→ **ITEMS**:
** begin **

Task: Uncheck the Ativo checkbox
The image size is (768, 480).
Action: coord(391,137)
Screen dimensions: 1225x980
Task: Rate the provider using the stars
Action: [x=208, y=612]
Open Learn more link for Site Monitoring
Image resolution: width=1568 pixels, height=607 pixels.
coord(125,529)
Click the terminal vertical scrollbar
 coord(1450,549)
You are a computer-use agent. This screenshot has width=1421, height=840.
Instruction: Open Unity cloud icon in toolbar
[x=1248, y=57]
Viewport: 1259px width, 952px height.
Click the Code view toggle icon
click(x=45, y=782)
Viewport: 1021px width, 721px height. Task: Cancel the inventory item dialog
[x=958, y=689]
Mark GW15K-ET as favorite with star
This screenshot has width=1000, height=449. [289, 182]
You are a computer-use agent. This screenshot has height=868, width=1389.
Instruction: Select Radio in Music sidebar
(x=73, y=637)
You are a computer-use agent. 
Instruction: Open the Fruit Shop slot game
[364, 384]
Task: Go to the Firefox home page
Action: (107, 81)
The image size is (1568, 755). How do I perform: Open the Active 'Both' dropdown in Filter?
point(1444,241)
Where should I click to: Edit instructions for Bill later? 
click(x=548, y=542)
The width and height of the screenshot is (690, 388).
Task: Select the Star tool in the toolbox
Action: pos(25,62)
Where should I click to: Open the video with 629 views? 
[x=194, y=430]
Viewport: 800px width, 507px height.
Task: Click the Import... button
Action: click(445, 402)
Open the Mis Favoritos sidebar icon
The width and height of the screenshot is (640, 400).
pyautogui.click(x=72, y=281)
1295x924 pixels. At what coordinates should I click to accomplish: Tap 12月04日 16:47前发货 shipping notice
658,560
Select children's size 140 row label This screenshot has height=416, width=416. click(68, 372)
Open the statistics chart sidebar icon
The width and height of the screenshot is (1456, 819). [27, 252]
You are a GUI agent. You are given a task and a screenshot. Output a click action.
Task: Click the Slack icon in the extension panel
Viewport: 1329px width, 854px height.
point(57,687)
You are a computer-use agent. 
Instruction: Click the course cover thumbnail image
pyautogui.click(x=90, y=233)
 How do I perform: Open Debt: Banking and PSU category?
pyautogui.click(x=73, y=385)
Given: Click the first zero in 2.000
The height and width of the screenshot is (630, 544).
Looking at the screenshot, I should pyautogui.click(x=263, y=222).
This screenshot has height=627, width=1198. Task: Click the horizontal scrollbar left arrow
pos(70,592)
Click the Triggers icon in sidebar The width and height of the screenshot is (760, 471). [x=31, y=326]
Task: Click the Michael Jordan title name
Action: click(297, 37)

** end **

→ **DIRECTIVE**: Please copy the records word for word, starting at the line that contains "Click the Triggers" and ending at the last line of the records.

→ **TASK SOLUTION**:
Click the Triggers icon in sidebar The width and height of the screenshot is (760, 471). [x=31, y=326]
Task: Click the Michael Jordan title name
Action: click(297, 37)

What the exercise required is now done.